Task requirements: Write out exactly, and only, the lines below from the line with "The width and height of the screenshot is (644, 362)." through the line with "You are a computer-use"; pictures do not belong in the copy.

Data:
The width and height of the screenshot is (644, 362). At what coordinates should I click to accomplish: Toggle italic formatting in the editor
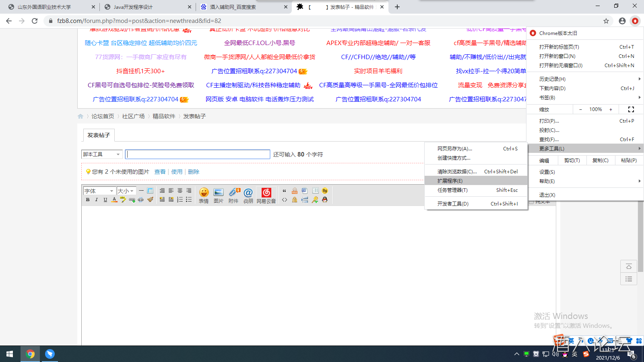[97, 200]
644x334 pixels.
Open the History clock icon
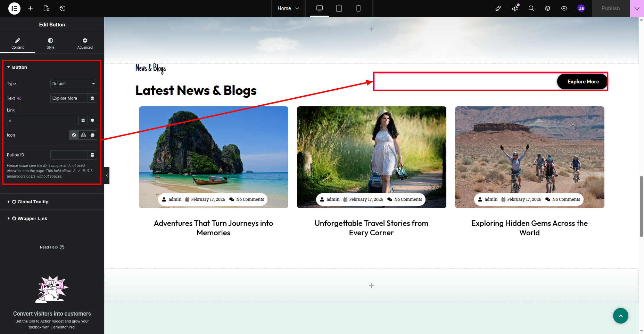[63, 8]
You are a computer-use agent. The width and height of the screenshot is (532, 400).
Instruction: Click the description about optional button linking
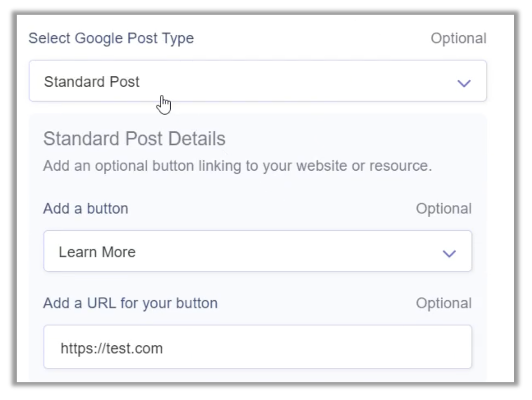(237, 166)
* * *
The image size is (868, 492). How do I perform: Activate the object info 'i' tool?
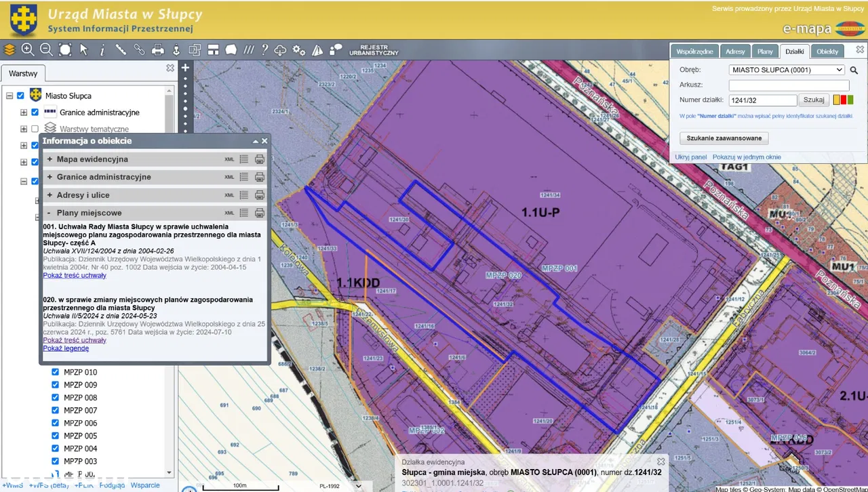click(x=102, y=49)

Solution for this problem:
The width and height of the screenshot is (644, 362). At what coordinates should I click to accomplish: Toggle italic formatting in the editor
[97, 200]
644x334 pixels.
Open the History clock icon
[63, 8]
You are a computer-use agent. The width and height of the screenshot is (532, 400).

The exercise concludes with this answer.